Given that the above are all built with cmake, it may be worth using https://github.com/bazelbuild/rules_foreign_cc to integrate them into bazel, even though rules_foreign_cc isn't officially supported. Let me know if this isn't feasible for some reason.

sjperkins avatar Jun 18 '24 14:06 sjperkins

I don't think that we want rules_foreign_cc; internally we will need to build with bazel anyway.

laramiel avatar Jun 24 '24 16:06 laramiel

I don't think that we want rules_foreign_cc; internally we will need to build with bazel anyway.

▸ Jobs:
**a.** Do these statements agree with the rules_foreign_cc thread? (i) The projects under discussion are all built with cmake. (ii) rules_foreign_cc has official support. (iii) The reply says that an internal build will have to use bazel regardless. For each, answer yes or no and quote the thread's deciding words.
**b.** Extend the rules_foreign_cc thread, starting after its last sentence.

▸ Provided data:

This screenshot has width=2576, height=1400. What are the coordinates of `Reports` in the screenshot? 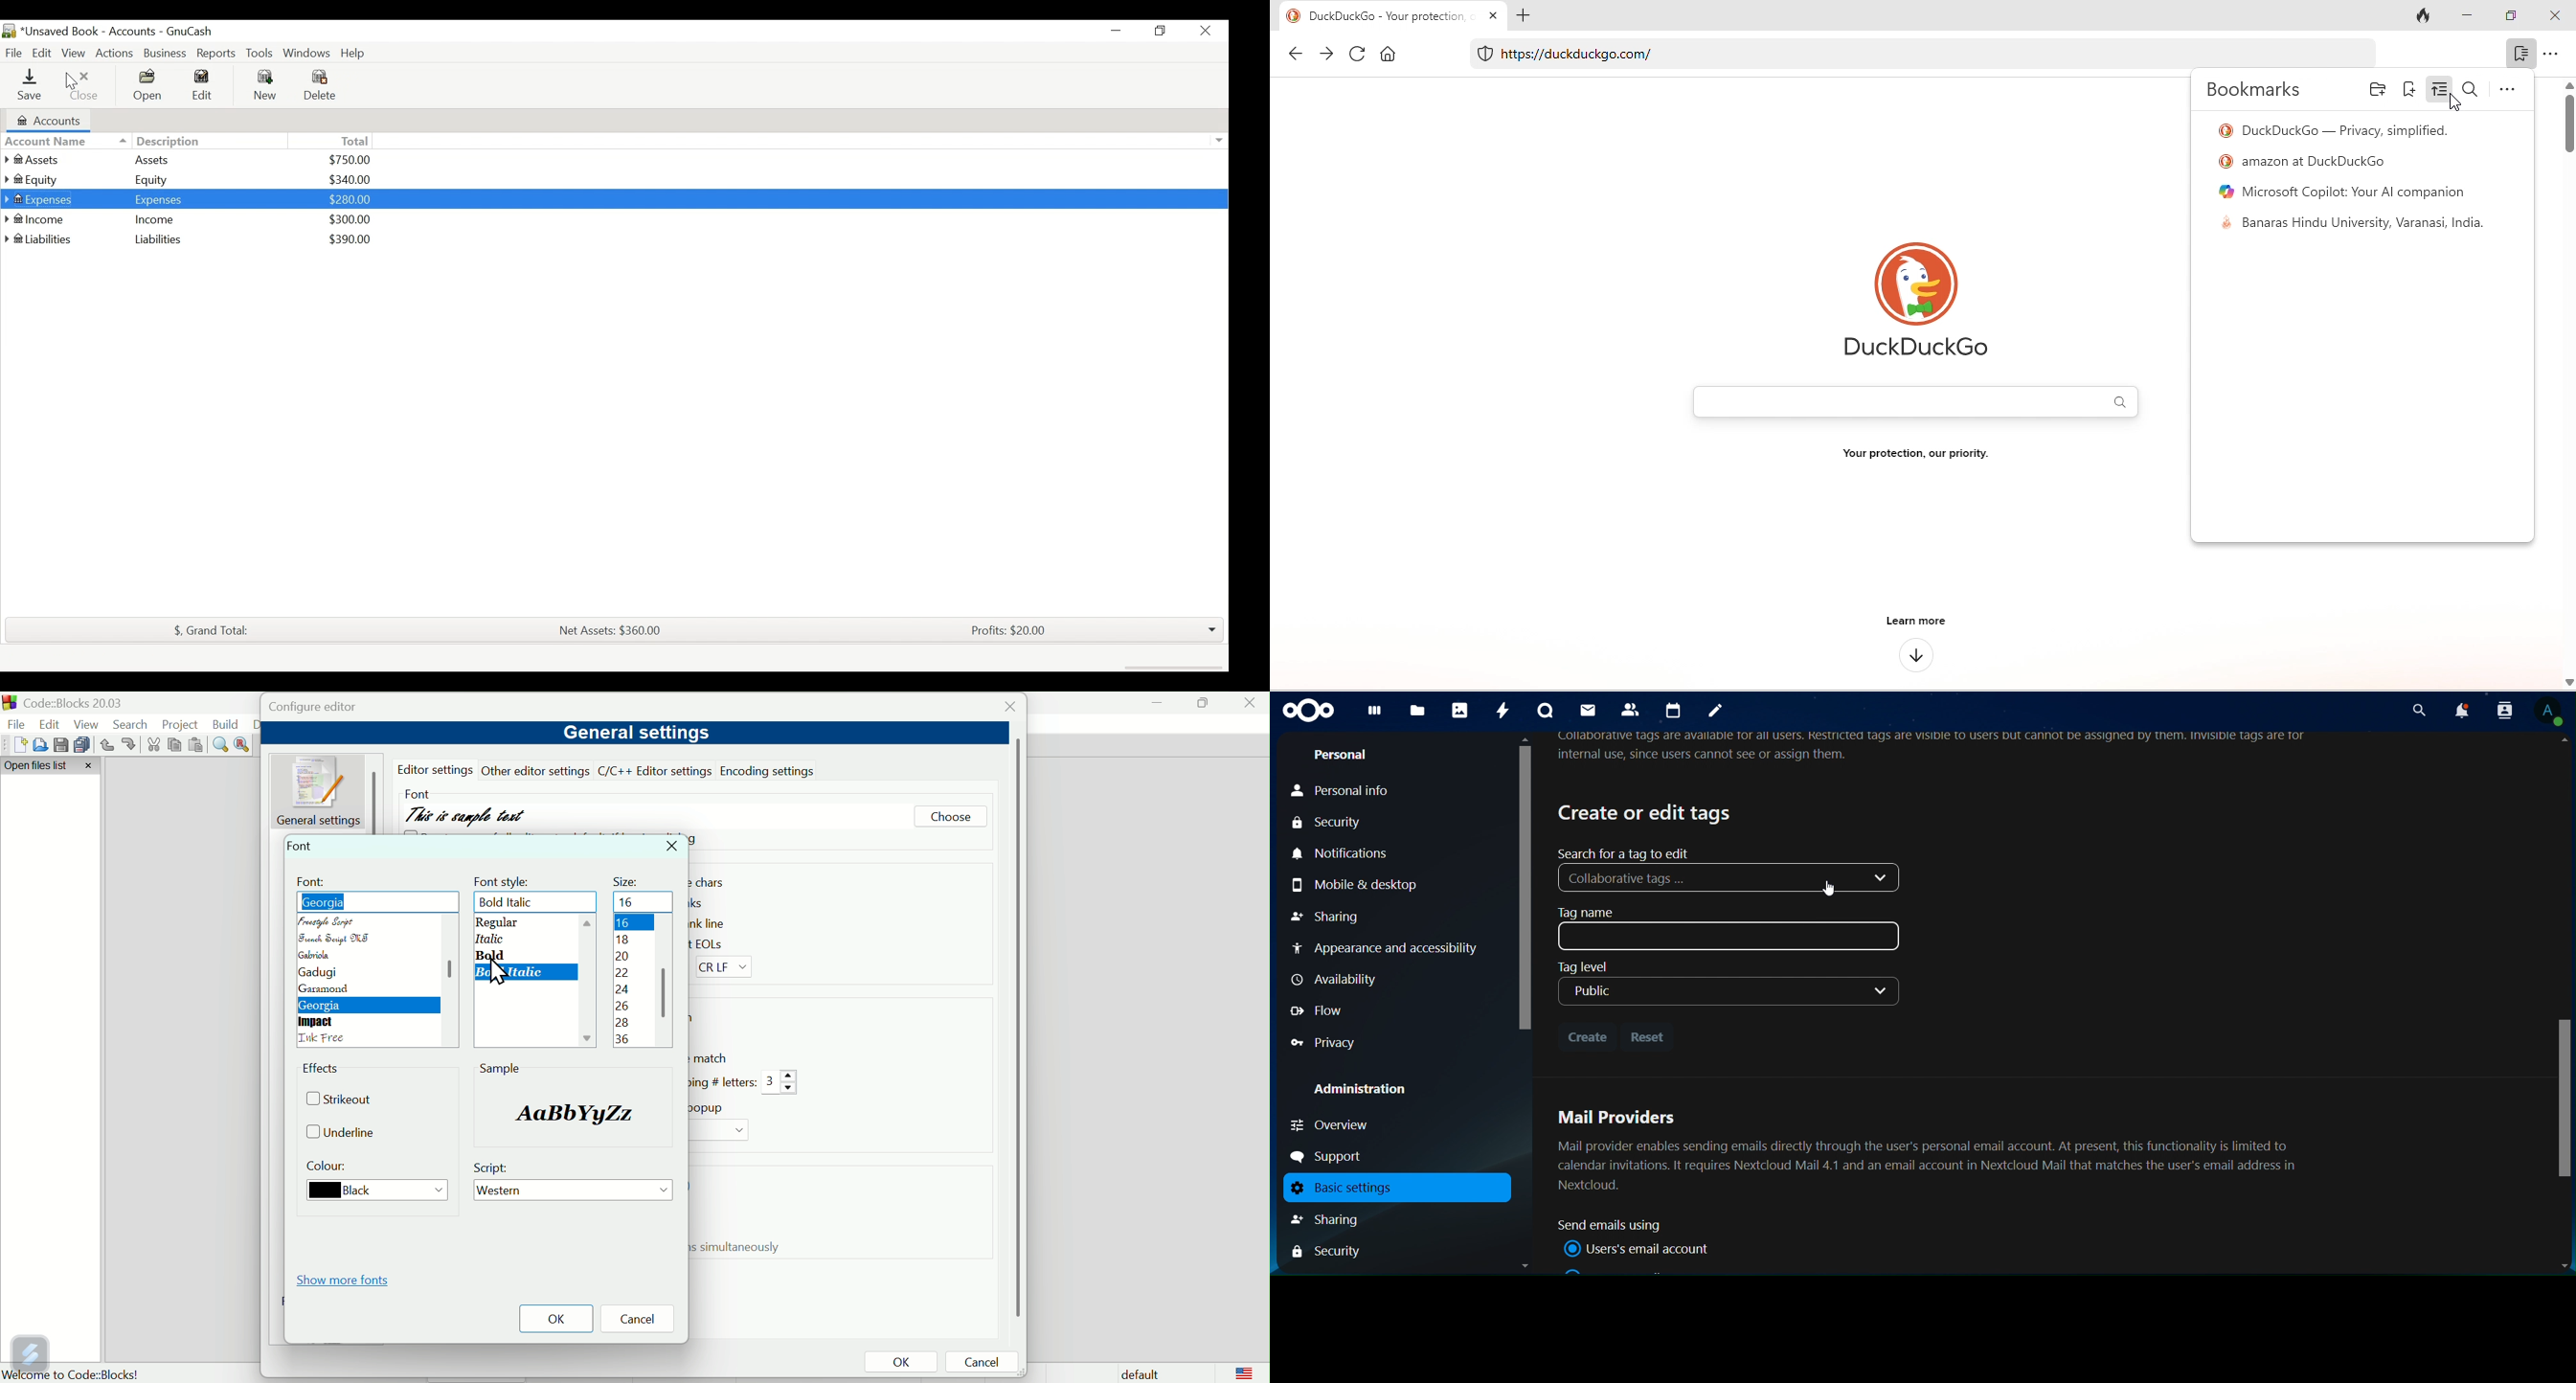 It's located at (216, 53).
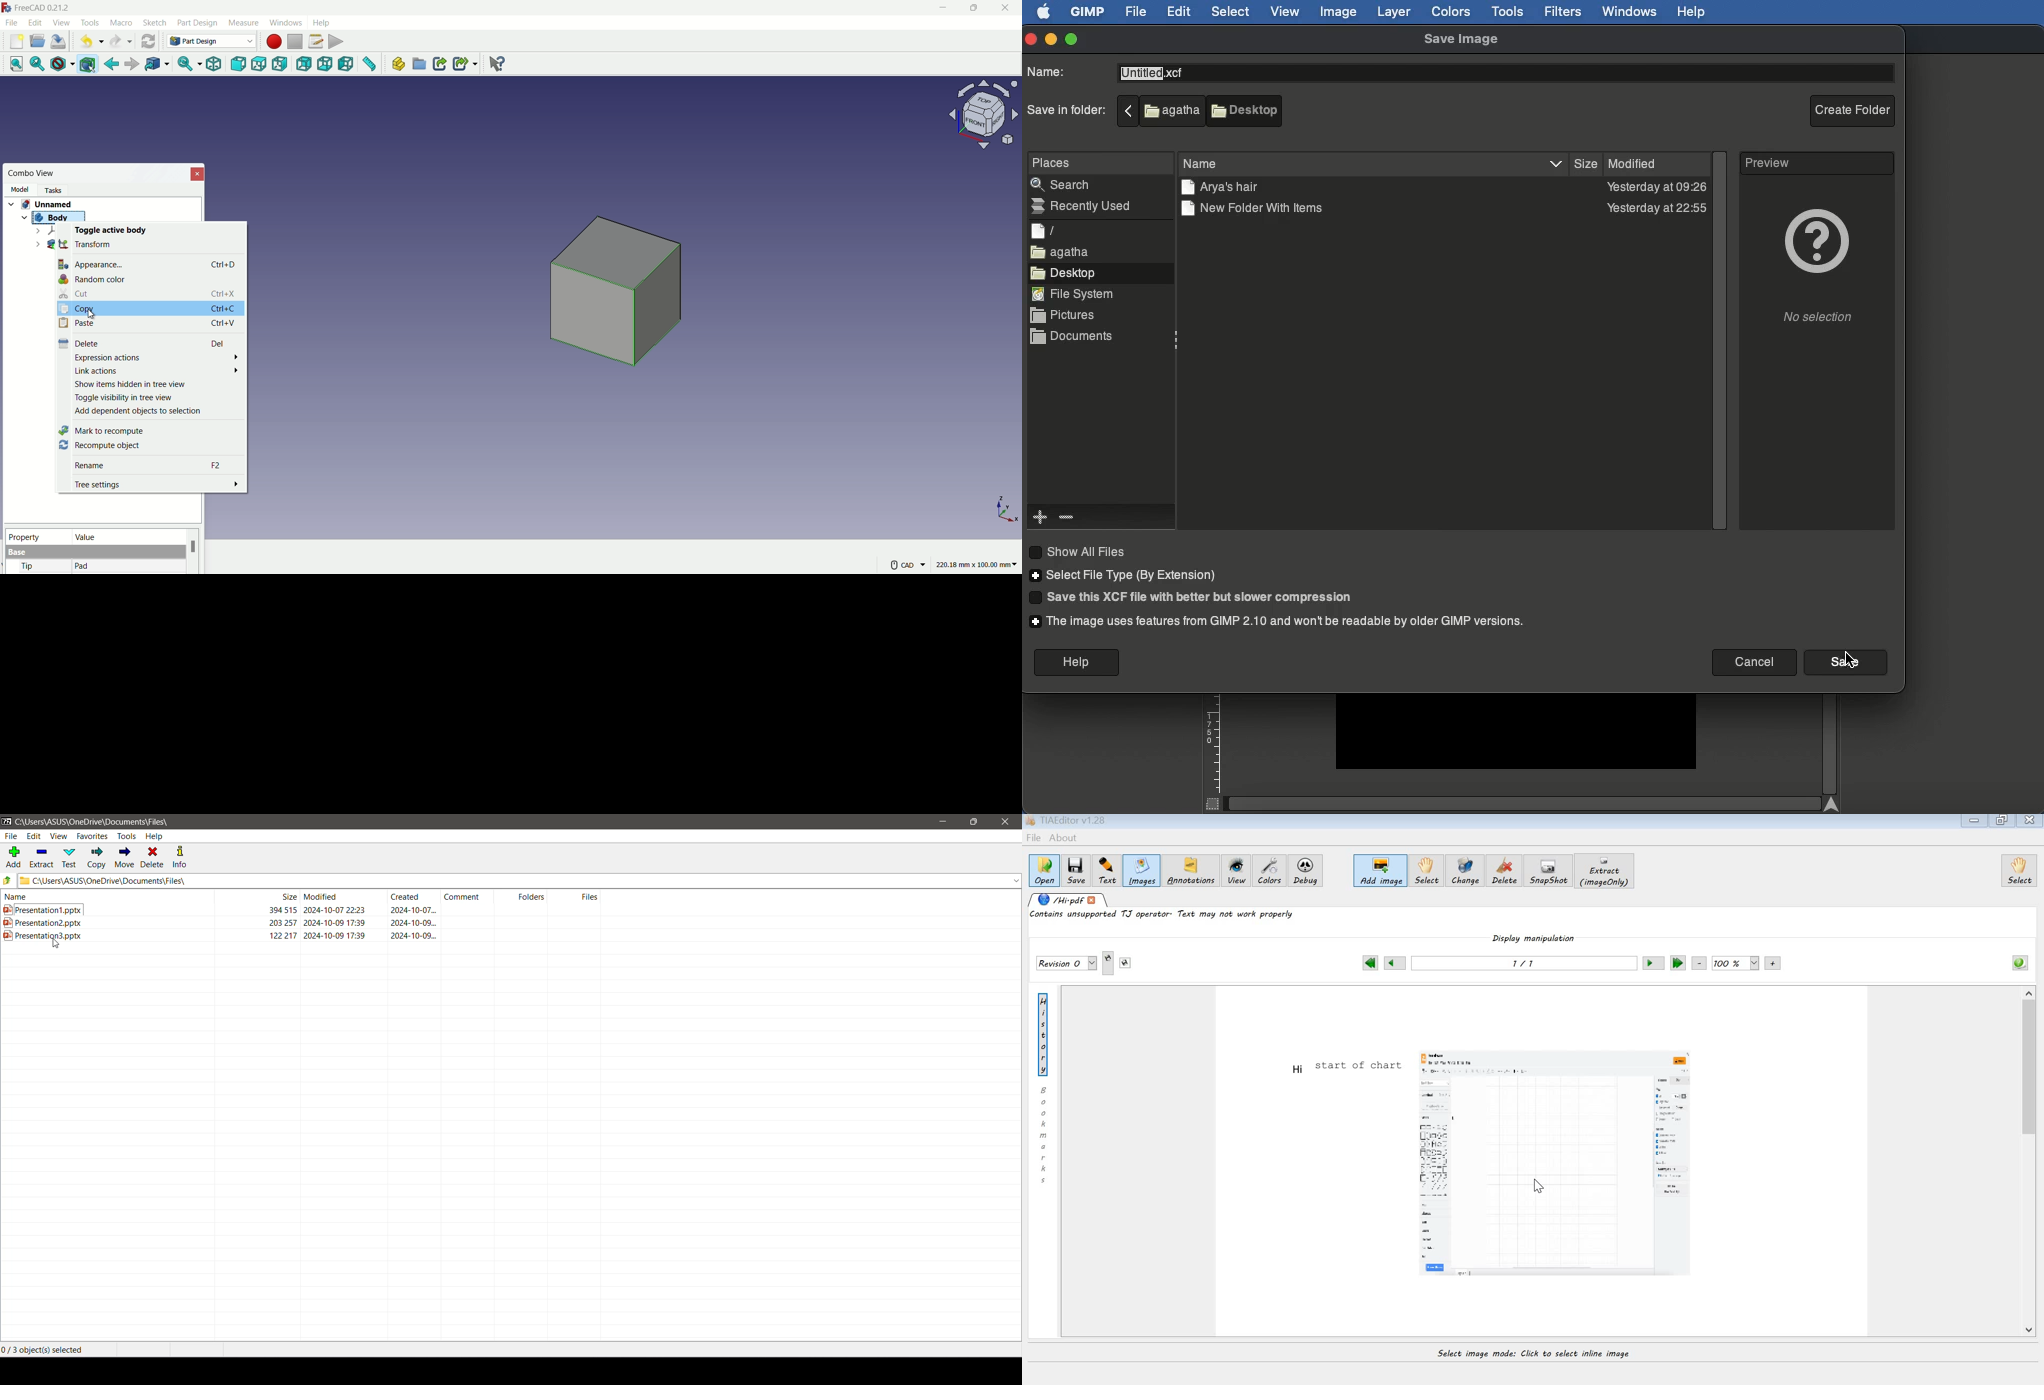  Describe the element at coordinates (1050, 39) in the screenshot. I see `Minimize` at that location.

▸ Replies:
**a.**
(i) Yes: "the above are all built with cmake"
(ii) No: "even though rules_foreign_cc isn't officially supported"
(iii) Yes: "internally we will need to build with bazel anyway"

**b.**
I see. Based on a brief look through aws-c-common HEAD (only), one concern was generating the config.h.in file

  • https://github.com/awslabs/aws-c-common/blob/main/include/aws/common/config.h.in

In a strict sense, it seems that a pure bazel approach would need to customise the above for combinations of different platforms and architectures, for each dependency, perhaps through the use of write_file and @//platforms as done here: https://github.com/google/tensorstore/pull/149/files#diff-cee7f961ceb075b160fbdd37a847f8f68be0872f932924267589a78d4dbe8c57R175-R203

This seems doable for one repo. One concern is that a trial and error approach to this might introduce subtle bugs into the SDK build (e.g. builds with newer instructions sets, although these could be disabled for the sake of safety).

However, I'm probably overthinking this. Did the configs of the above dependencies require extensive customisation in the bazel build mentioned here?

  • https://github.com/aws/aws-sdk-cpp/issues/3002#issuecomment-2181754016

sjperkins avatar Jun 24 '24 17:06 sjperkins

Yes. There are only, I think, about 2 config.h.in style files in the aws repositories that we need, this one in aws_c_common and another in aws_cpp_sdk/aws_cpp_sdk_core or something.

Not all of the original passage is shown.